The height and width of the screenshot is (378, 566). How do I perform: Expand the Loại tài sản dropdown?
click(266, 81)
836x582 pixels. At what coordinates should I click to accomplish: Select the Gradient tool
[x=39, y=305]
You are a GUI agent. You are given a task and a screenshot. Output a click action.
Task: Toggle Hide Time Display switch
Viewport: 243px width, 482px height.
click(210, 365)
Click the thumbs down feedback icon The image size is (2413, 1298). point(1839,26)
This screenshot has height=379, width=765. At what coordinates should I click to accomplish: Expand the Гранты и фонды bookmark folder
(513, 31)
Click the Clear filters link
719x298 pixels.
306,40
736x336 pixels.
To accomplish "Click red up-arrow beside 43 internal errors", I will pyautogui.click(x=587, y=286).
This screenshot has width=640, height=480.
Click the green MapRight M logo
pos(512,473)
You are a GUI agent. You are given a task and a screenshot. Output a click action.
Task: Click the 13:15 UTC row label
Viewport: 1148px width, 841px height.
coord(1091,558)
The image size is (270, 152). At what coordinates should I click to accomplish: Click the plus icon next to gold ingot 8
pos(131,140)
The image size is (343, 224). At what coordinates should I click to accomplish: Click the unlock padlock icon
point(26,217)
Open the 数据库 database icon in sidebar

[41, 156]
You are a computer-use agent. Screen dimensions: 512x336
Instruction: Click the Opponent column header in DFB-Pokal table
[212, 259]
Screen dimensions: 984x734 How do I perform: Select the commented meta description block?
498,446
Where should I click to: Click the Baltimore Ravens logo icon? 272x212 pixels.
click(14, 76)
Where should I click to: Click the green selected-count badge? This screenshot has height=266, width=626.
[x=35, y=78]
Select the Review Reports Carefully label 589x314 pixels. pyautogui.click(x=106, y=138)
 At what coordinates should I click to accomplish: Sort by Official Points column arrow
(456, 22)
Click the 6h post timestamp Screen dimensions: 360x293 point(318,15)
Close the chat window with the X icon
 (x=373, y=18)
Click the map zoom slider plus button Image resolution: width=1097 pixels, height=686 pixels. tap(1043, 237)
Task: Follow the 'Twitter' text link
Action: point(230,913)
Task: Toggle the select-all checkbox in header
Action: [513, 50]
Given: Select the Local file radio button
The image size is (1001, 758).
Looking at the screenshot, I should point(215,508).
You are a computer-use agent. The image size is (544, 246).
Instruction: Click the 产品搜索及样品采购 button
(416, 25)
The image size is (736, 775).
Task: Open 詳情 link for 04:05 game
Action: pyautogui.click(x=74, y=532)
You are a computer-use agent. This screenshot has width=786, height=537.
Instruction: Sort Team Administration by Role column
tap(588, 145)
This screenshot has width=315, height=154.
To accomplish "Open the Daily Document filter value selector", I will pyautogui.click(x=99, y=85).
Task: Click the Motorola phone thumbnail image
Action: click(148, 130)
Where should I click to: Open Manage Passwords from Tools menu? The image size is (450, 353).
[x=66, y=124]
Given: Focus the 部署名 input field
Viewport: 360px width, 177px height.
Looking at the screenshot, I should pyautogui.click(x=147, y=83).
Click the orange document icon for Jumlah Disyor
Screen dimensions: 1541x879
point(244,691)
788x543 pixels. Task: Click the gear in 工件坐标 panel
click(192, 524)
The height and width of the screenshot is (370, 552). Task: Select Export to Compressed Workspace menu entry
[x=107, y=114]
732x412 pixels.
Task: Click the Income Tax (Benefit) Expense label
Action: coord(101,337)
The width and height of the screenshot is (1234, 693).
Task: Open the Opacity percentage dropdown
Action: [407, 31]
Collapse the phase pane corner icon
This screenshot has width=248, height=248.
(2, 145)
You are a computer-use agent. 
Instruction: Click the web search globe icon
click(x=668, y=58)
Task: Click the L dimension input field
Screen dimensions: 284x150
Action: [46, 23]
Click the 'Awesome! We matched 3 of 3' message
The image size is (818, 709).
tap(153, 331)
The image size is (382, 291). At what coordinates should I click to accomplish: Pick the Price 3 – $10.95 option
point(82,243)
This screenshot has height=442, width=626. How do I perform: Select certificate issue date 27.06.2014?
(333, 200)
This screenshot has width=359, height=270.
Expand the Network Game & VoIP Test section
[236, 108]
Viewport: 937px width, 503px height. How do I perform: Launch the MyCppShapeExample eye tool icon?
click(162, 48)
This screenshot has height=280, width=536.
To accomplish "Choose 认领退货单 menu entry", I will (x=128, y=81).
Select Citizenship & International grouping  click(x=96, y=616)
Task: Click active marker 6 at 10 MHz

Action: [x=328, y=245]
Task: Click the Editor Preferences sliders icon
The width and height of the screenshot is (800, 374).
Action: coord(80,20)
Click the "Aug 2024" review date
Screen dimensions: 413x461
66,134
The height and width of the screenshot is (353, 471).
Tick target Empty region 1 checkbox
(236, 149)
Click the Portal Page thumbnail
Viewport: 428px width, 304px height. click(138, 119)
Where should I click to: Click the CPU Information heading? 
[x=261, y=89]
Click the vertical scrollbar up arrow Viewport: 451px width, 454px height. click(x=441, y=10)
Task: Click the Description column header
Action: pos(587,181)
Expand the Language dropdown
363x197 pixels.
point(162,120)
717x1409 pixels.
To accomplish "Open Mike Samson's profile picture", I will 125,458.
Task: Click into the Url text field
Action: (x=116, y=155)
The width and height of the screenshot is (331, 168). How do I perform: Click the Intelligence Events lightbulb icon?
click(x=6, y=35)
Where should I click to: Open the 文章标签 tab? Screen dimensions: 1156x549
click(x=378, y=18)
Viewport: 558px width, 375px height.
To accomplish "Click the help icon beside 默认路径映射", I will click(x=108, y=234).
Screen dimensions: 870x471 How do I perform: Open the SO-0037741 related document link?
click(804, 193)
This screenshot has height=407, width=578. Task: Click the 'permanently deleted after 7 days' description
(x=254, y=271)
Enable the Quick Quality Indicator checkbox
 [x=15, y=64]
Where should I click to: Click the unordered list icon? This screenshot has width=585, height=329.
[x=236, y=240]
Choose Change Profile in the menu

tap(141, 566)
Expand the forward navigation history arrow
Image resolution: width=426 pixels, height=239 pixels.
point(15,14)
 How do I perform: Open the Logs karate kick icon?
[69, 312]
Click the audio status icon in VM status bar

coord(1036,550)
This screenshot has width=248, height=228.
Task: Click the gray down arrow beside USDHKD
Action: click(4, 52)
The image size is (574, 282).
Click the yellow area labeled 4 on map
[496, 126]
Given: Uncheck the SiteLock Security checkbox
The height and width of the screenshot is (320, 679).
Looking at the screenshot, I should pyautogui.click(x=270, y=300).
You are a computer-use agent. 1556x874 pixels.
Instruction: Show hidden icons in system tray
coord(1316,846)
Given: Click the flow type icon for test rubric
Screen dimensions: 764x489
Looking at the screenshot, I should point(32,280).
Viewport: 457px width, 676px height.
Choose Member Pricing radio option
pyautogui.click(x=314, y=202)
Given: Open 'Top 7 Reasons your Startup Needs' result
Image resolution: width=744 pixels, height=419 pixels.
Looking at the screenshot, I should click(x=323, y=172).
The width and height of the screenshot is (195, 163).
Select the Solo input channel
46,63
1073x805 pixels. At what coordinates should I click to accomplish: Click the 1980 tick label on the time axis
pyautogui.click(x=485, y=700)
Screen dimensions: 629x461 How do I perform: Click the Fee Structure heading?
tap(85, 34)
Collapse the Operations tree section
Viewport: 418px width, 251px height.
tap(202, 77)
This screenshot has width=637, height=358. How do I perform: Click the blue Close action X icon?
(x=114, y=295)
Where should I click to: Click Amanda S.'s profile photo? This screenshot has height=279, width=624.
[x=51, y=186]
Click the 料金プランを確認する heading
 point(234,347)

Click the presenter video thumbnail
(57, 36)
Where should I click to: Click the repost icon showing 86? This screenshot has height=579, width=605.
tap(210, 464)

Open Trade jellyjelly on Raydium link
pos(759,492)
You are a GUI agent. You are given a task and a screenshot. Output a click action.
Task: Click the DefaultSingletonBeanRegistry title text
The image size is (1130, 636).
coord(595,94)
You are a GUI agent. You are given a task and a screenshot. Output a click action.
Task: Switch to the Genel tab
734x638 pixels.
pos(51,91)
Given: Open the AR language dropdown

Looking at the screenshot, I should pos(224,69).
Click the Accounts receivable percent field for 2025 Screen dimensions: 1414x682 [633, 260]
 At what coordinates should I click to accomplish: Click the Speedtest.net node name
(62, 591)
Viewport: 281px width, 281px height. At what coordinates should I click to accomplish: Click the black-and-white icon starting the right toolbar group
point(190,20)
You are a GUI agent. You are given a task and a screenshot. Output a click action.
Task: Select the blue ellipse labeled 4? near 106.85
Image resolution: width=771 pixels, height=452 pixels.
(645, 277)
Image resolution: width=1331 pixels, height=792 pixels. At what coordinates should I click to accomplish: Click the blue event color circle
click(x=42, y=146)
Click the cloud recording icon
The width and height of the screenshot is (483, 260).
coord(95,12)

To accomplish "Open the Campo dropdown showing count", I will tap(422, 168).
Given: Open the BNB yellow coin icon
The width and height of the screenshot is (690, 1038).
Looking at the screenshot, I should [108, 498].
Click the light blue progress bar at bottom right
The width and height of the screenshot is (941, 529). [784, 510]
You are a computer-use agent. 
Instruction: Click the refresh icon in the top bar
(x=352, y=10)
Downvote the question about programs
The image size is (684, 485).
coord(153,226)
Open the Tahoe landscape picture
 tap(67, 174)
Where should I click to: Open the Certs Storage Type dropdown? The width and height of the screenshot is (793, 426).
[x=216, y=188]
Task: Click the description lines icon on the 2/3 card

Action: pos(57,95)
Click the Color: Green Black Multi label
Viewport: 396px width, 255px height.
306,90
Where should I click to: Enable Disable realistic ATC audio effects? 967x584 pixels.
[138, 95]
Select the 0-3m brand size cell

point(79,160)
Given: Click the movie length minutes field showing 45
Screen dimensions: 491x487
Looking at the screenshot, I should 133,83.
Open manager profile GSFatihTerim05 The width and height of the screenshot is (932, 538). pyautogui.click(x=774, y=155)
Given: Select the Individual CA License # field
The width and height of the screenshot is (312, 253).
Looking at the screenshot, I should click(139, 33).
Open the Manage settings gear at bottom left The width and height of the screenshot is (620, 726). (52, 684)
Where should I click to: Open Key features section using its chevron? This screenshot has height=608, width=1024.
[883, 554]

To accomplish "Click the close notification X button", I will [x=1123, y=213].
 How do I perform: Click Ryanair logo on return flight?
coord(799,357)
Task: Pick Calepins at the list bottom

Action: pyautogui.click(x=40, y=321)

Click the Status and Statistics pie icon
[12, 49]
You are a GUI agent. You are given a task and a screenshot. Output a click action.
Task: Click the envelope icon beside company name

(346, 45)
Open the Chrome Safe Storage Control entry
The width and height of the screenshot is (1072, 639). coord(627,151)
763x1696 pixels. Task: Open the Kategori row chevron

[Problem details] The word "computer" is the filter: copy every line of the listing above that contains it.

[Expected answer]
You are a computer-use agent. Screen dimensions: 512x336
You are a computer-use agent. The image size is (544, 246).
You are a computer-use agent. This screenshot has width=786, height=537.
You are a computer-use agent. 
You are a computer-use agent. 1556x874 pixels.
You are a computer-use agent. 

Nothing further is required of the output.